**Extract provided:**

APPLICATION FOR AUTHORISATION
(To be submitted in duplicate.)

To

The Prescribed Authority
(Name of the State Govt/UT Administration)
Address.

1. Particulars of Applicant

(i) Name of the Applicant
(In block letters & in full)
(ii) Name of the Institution:
Address:
Tele No., Fax No. Telex No.

2. Activity for which authorisation is sought:

(i) Generation
(ii) Collection
(iii) Reception
(iv) Storage
(v) Transportation
(vi) Treatment
(vii) Disposal
(viii) Any other form of handling

3. Please state whether applying for resh authorisation or for renewal:
(In case of renewal previous authorisation-number and date)

Pixel coordinate grounding data
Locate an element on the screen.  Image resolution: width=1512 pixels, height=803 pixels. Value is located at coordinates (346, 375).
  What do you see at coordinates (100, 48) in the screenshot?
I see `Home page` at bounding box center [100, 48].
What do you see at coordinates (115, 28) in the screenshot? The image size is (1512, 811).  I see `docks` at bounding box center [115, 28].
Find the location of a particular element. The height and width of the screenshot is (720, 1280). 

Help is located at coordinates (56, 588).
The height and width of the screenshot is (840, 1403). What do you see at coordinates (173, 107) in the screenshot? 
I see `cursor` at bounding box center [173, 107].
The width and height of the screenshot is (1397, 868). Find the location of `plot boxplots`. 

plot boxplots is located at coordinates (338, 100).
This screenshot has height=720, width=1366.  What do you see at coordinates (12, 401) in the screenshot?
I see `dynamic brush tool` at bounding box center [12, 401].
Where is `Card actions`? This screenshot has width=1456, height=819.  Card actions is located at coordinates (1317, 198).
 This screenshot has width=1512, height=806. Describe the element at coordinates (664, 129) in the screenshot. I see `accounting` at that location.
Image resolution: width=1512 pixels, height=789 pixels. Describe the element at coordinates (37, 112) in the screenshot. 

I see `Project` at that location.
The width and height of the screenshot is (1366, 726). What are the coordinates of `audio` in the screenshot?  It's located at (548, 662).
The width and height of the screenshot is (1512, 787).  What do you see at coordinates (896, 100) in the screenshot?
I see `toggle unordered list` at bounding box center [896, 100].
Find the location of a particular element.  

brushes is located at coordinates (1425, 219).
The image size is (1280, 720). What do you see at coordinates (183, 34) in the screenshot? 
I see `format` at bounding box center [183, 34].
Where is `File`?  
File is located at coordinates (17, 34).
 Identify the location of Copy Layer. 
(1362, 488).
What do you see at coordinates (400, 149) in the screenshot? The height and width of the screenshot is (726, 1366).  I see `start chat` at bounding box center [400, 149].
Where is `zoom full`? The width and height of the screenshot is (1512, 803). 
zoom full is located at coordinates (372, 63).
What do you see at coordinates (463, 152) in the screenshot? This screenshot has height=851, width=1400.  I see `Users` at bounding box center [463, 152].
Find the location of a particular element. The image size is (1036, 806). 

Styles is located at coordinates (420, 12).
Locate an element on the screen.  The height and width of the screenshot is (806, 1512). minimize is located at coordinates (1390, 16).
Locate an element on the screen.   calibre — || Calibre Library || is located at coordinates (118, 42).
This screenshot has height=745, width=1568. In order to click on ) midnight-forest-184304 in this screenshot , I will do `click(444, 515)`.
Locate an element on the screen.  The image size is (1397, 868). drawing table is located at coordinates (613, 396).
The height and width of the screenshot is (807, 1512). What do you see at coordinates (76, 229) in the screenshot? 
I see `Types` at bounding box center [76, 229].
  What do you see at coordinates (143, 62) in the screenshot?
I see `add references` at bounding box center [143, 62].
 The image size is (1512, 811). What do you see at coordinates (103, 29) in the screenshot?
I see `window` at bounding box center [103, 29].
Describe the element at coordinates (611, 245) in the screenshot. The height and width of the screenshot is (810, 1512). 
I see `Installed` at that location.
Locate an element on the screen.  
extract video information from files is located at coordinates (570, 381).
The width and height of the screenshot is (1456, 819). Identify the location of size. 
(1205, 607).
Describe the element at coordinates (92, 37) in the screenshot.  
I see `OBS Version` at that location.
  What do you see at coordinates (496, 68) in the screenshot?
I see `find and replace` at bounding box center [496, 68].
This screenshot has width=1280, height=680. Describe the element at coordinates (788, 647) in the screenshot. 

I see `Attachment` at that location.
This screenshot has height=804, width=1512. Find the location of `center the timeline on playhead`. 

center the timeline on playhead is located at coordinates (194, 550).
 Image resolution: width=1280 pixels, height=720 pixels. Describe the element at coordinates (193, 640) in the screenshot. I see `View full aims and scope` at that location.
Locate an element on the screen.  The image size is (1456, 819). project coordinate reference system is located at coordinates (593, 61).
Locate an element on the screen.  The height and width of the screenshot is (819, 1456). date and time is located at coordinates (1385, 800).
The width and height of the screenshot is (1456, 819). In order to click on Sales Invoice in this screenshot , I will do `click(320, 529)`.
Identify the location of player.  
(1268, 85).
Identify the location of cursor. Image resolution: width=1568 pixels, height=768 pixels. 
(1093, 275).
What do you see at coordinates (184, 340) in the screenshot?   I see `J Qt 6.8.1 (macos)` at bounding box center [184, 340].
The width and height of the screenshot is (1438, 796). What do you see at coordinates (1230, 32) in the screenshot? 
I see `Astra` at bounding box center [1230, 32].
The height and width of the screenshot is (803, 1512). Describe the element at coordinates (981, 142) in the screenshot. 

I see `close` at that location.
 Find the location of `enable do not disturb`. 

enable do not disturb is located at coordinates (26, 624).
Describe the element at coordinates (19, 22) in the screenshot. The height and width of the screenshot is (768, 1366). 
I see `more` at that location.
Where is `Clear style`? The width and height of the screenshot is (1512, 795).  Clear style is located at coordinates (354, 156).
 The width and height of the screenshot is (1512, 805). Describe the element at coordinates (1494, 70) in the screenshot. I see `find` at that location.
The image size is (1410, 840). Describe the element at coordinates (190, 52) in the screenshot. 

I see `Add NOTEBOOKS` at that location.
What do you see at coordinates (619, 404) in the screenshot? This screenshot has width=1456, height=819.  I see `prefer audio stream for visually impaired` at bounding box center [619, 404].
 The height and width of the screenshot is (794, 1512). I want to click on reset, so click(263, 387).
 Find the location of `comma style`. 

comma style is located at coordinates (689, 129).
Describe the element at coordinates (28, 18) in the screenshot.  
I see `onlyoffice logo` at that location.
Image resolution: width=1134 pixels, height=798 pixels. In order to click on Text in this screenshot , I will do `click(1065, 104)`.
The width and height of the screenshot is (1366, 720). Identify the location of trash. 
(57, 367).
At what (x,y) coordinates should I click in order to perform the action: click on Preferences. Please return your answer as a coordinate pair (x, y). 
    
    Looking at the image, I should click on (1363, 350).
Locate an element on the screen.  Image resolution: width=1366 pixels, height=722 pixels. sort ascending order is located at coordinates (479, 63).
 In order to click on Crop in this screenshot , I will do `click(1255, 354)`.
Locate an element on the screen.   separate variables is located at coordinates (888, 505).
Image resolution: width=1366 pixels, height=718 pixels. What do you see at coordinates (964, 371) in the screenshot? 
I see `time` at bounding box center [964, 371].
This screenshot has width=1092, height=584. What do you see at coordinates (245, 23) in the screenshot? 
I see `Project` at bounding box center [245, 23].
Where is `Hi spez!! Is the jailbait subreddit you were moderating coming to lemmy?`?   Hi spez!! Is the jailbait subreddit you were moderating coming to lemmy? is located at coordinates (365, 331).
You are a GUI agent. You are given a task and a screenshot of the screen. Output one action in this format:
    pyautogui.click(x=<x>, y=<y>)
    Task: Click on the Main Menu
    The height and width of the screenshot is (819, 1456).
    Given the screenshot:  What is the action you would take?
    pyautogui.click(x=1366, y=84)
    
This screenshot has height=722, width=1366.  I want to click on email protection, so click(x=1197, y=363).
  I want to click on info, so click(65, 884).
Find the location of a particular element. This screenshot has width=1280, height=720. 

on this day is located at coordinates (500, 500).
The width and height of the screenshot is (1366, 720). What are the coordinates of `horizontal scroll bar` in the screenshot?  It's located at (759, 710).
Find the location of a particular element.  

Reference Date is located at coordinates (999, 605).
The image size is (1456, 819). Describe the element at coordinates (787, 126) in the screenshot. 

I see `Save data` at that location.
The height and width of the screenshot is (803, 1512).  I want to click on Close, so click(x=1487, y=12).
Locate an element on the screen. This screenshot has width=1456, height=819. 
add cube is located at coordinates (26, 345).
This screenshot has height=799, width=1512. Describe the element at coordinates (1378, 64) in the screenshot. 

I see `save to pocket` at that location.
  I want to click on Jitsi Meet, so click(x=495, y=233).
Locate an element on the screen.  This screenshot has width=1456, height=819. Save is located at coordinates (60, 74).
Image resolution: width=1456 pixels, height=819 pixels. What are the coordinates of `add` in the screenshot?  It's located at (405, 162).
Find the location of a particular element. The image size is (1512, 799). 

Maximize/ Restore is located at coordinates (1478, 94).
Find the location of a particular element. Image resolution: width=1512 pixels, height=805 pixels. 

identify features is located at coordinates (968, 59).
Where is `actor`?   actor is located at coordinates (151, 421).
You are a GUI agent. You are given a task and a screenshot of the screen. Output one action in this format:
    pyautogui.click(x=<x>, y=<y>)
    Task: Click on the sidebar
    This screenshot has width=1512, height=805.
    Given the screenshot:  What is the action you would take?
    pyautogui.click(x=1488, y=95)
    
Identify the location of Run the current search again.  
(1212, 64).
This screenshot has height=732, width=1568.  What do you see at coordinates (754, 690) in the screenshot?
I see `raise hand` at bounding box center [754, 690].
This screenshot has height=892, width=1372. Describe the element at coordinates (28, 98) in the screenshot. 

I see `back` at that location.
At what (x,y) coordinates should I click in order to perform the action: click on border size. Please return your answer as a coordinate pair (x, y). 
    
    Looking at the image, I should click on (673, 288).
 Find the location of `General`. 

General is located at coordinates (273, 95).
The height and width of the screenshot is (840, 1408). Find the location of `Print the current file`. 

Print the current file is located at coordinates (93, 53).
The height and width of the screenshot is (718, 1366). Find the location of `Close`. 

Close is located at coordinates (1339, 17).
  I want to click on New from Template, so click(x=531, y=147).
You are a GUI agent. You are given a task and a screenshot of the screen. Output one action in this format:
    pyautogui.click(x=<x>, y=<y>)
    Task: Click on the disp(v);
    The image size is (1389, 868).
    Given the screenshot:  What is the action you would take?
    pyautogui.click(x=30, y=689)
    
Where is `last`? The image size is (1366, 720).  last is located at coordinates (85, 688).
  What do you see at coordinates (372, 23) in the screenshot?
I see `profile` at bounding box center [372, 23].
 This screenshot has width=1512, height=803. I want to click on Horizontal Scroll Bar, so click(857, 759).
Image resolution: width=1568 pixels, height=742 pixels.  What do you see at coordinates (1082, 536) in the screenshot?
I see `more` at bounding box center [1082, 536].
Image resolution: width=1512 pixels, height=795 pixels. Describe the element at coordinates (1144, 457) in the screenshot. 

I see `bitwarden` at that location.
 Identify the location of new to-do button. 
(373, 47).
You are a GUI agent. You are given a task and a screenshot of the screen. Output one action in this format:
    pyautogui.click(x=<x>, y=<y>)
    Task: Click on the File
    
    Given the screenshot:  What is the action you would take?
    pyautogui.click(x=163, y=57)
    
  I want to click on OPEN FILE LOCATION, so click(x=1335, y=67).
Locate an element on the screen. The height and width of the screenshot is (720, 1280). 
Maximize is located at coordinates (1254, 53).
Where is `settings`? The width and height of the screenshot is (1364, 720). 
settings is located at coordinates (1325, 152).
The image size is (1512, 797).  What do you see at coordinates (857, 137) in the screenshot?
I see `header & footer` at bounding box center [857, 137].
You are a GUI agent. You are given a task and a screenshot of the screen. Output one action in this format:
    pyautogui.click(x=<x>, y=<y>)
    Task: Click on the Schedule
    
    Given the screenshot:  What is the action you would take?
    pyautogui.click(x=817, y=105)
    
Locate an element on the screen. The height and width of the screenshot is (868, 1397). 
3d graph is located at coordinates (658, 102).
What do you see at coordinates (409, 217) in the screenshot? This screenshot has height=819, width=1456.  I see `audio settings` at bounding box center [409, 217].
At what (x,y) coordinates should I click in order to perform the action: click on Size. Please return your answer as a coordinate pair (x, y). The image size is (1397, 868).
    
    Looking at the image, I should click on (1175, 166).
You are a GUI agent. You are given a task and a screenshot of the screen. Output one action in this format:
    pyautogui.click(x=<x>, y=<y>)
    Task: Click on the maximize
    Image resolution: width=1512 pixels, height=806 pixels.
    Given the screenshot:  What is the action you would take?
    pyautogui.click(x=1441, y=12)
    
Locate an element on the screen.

**Required work:**
[1] Do these statements agree with the authorization application form? Answer yes or no for each, quoting the words of the form that decide it. (a) The application must be submitted in duplicate. (b) The applicant's name is to be written in block letters and in full. (c) Storage is not one of the activities for which authorization can be sought.
[2] In the authorization application form, what must an applicant seeking renewal provide?
[3] Resume the authorization application form from its last line, keeping the same numbered layout.

**Answer set:**
[1]
(a) Yes: "(To be submitted in duplicate.)"
(b) Yes: "(In block letters & in full)"
(c) No: "(iv) Storage"

[2] The previous authorisation number and date.

[3]
4. (i) Address of the institution handling bio-medical wastes:

(ii) Address of the place of the treatment facility:

(iii) Address of the place of disposal of the waste:

5. (i) Mode of transportation (in any) of bio-medical waste:

(ii) Mode(s) of treatment:

6. Brief description of method of treatment and disposal (attach details):

7. (i) Category (see Schedule 1) of waste to be handled

(ii) Quantity of waste (category-wise) to be handled per month

8. Declaration

I do hereby declare that the statements made and information given above are true to the best of my knowledge and belief and that I have not concealed any information.

I do also hereby undertake to provide any further information sought by the prescribed authority in relation to these rules and to fulfill any conditions stipulated by the prescribed authority.